There are few guarantees in life, but a Guy Ritchie movie being a wretched irritant is generally one of them. So, uh, what to make of Ritchie's ramshackle but raucous reinvention of Arthurian legends, which puts all of the director's usual tics to work in surprisingly fun fashion and even toys with a quippy query about what grows a myth in the modern era?
The clumsily titled King Arthur: Legend of the Sword has Ritchie’s stamp all over it, but somehow manages to be an entertaining romp through Camelot, a zippy, zig-zag-y zoo of fantastical creatures, handsome men, and nightmare-fueling prophecies. This alternate England Ritchie concocts is awash in a steely grey palette that manages to be visually engaging and imagistically representative of two key elements in Arthurian narratives, namely sword and stone.
The actual plot is basically Arthur funnelled through the familiar formula of another mythic Englishman. Like Robin Hood, this Arthur is pitted against the weasely younger brother of the king who has usurped the throne and thrown the kingdom into ruin, while penniless Arthur joins a merry band of outlaw heroes in their forest hideout. Throw in some references to Merlin, magic, and monsters and you have the makings of an Arthurian overlay.

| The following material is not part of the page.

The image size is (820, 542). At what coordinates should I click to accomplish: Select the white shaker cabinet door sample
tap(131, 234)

What works to separate this version from previous Camelot (and Nottingham) movies is Ritchie's jittery energy, which in turn gets a boost from a wonderfully charming turn by headliner Charlie Hunnam. Ritchie's spastic style is nothing new, but here it feels embedded in the storytelling, not merely a flashy distraction, but an exaggerated extension of Arthur's off-kilter adventures that send him dashing through bustling city streets and surviving a personal quest on an island of dangerous creatures.
The best use of Ritchie's itchy editing is found in a handful of scenes where characters either recount the past or suggest the future, complete with intercut flashbacks and flashforwards. It's a fun comical bit used just often enough that it feels fresh without overstaying its welcome. Hunnam also nails the timing needed to match the quick cuts, so the comic jabs hit with some accuracy.

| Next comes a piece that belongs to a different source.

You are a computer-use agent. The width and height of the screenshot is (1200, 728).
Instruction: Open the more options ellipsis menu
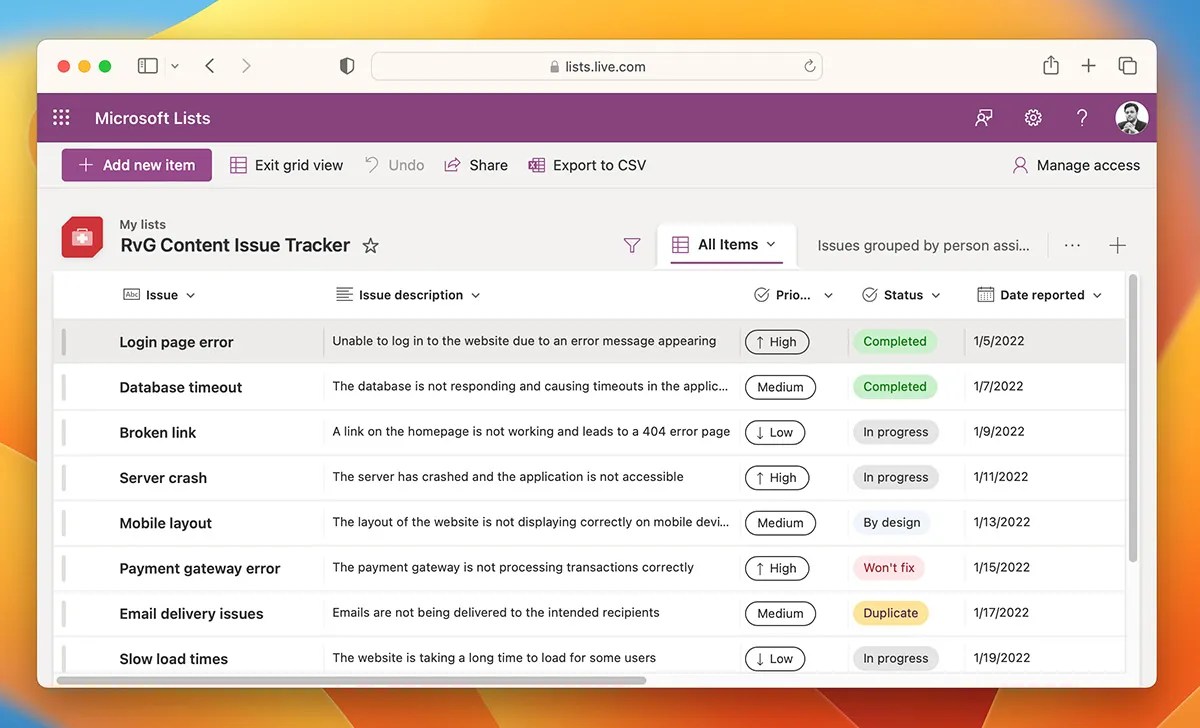1072,245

Taking the silliness at face value is key to enjoying Ritchie's pic, since the whole thing reeks of ridiculousness. It also reeks of reshoots, which rumours suggest covered as much as 100% of the movie. That sounds crazy from a budgetary standpoint, but it’s oddly believable while watching the movie because there’s certainly a discernable messiness at work in the forward thrust of plot and action.
Oddly enough, though, this seems to work in the movie’s favour, since the slapdash presentation runs directly against the grain of Hollywood’s current mode of smooth homogeny. King Arthur: Legend of the Sword is jagged and strange, which gives it the shaggy feel of a B-movie not quite assembled by committee. Hokey as it all is, this walks and talks like an outsider among the increasingly familiar horde of Hollywood blockbusters.

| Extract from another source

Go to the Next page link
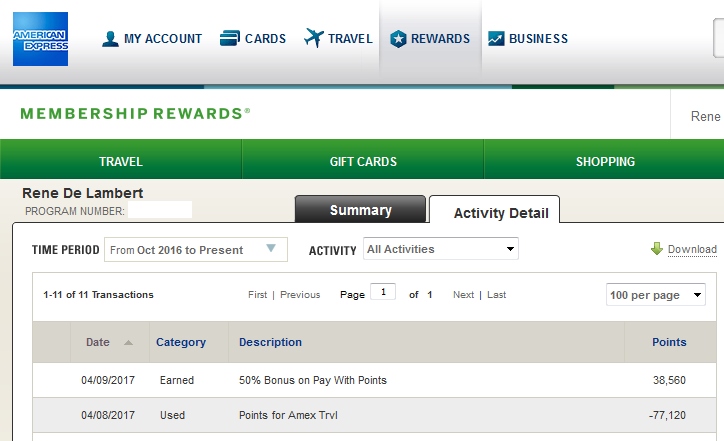This screenshot has height=441, width=724. 463,295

Of course, the viewing experience is often akin to drinking a sweaty beefcake shake. This is a Ritchie movie, after all, so it brawnily bleeds testosterone. Story tidbits include that Arthur was raised in a brothel and Jude Law's evil king maintains his power by making a habit of stabbing the women in his life.
The cast is mostly a male affair with no Guinevere in sight, but there is a powerful Mage character played by Àstrid Bergès-Frisbey. She avoids simply being a love interest and regularly proves to be a vital member of Arthur's team. At times, it seems the heroes would accomplish next to nothing without her. Bergès-Frisbey’s character certainly marks a step in the right direction for a filmmaker as male-focused as Ritchie, even if he defaults to the predictable damsel in distress situation for a quick segue into action.
One never forgets that this is a Ritchie movie to the core, but it remains a Ritchie movie imbued with more contagious energy and eclectic craziness than the vast majority of the titles in his filmography. It’s a clanging, jangling fantasy about rocking out with Excalibur, a muscle-flexing parade of preposterousness that thankfully never takes itself too seriously.
Ritchie also has an ace up his sleeve in Daniel Pemberton, who provides the movie with a blistering score that makes it feel like Arthur and his band mates are perpetually attending a mind-melting medieval concert. Considering how rare a memorable score in a flashy Hollywood action pic has become, Pemberton's contribution proves particularly valuable.
Mainly, though, this is just another peppy pit stop on the ongoing Arthurian cinema tour. In terms of manly mainstream adaptations, it can’t match the muscularity of John Boorman’s Excalibur, but it certainly bests slightly more recent middling efforts by Jerry Zucker (1995’s First Knight) and Antoine Fuqua (2004’s King Arthur). While purists may balk at the rock-and-roll revisionism, Ritchie uses the oddball mashup of old and new to his advantage, brandishing it like a weapon that strikes a messy, scattered blow that nonetheless pulverizes boredom.